Less is more. Stay pure. Stay poor.
#2
Almost all biases can be considered missing data. Model misspecification = missing knowledge, confounding = missing variable, selection bias = missing individuals, information bias = missing accuracy/classification metrics, missing data = missing data.

Why can't you deterministically join these data?
Your scenario could be just subsampling concern or actually represent selection bias if there is a systematic underpinning.

Tell us more, please!
 
#3
Almost all biases can be considered missing data. Model misspecification = missing knowledge, confounding = missing variable, selection bias = missing individuals, information bias = missing accuracy/classification metrics, missing data = missing data.

Why can't you deterministically join these data?
Your scenario could be just subsampling concern or actually represent selection bias if there is a systematic underpinning.

Tell us more, please!
Thank you for replying. Here are the details:

I am working with two datasets pertaining to elections. Both datasets have the candidate's names. One dataset has transaction (campaign finance) data, one has electoral (voting) data. Both have roughly 10k rows - which makes sense because they pertain to the same candidates running in the same election. However, when trying to merge these two datasets together using the candidate names, I have only about 5.5k entries left due to names not matching perfectly (abbreviations, titles, etc.). I have already significantly increased the number of matches by using fuzzy logic to find suitable matches. The best I can get using this method is 5.5 entries.
 

noetsi

Fortran must die
#4
Then some data will be missing. 45 percent is quite a bit, although sampling has had more and more problems getting responses. So you can try things like multiple imputation which is no fun. Is your dependent variable ordinal or interval.
 
#5
Then some data will be missing. 45 percent is quite a bit, although sampling has had more and more problems getting responses. So you can try things like multiple imputation which is no fun.
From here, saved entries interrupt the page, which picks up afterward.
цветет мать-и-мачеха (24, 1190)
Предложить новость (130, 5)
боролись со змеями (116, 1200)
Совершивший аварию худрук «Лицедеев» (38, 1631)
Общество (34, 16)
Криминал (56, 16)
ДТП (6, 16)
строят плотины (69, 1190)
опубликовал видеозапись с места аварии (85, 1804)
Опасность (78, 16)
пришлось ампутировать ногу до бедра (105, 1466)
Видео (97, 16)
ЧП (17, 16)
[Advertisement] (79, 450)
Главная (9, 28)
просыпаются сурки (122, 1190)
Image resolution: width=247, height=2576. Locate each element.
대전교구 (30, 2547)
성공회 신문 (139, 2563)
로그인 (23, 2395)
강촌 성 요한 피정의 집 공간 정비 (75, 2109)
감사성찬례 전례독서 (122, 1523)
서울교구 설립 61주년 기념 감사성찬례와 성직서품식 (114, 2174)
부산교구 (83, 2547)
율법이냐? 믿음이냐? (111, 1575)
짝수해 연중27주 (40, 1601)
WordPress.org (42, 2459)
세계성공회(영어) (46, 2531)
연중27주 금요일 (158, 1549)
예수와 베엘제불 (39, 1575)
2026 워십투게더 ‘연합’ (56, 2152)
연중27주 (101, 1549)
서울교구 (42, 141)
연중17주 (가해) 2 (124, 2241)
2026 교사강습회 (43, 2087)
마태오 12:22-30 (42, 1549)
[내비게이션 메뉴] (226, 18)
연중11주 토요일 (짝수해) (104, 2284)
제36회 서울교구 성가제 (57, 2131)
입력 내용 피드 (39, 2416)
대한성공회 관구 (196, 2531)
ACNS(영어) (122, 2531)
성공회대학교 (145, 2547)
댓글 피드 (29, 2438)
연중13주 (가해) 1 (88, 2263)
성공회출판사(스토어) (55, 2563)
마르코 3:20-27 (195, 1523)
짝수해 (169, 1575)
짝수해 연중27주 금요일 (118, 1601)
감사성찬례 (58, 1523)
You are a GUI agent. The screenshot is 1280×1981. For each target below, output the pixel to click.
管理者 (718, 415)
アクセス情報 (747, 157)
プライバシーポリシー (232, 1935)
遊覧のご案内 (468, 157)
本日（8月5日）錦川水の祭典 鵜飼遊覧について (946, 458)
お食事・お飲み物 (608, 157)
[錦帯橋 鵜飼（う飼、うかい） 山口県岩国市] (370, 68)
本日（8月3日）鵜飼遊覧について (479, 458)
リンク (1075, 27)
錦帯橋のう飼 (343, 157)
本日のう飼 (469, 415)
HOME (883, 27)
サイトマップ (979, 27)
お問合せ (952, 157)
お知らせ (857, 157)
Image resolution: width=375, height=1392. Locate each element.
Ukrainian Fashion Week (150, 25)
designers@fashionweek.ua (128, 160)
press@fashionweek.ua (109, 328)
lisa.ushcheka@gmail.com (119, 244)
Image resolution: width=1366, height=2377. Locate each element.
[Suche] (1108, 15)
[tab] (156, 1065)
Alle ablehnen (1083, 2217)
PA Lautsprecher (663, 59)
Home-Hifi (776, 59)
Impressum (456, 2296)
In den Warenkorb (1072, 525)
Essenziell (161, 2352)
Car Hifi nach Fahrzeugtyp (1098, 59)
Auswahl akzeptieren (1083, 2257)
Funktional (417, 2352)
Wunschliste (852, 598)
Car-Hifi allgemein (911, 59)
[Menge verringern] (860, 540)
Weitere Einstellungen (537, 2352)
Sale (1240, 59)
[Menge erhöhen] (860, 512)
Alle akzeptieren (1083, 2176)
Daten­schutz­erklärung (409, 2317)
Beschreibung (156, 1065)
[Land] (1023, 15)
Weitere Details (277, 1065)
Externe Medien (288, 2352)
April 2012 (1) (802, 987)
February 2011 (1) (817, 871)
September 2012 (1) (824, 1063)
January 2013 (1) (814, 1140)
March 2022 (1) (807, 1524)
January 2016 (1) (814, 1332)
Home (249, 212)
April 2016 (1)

Is your dependent variable ordinal or interval.
The dependent variable is dichotomous - I'm running a logistical regression on the probability of a candidate winning based on independent variables from both datasets
 

noetsi

Fortran must die
#7
multiple imputations is not fun with binary data although it can be done in theory. I would try hlsmith's suggestion first.
 
#8
Based on your description, I presume there are two candidates. My first question is: why there is fuzzy matching for two names (even with abbreviations this is hard to wrap my mind around)? It may be helpful to share a snippet of the data. You say both datasets have about 10k rows. But, it's important to know what each row represents exactly. When you merge the two datasets into one, you expect the information across a row to represent one "observation" in your data. The most important question imo is, what defines an observation? Try to merge one row together and describe what it tells you. I'm not totally convinced that name is the unique identifier per row.

Example: Let's say I'm building a logistic regression model to predict the outcome of a baseball game for a particular pitcher (dependent variable: Win/Loss). If I have some independent variables from the games in one dataset and more independent variables from the games in another dataset and I join on win/loss the games will most likely be all scrambled. I could be wrong, but this may be an issue in your case (setting aside the fuzzy matching issue).
 
Last edited:

noetsi

Fortran must die
#9
you can try like commands to get the information. I do this with text although doing it in a join would be...painful if possible (I like that word painful it appears).

maybe that is what you mean by fuzzy logic.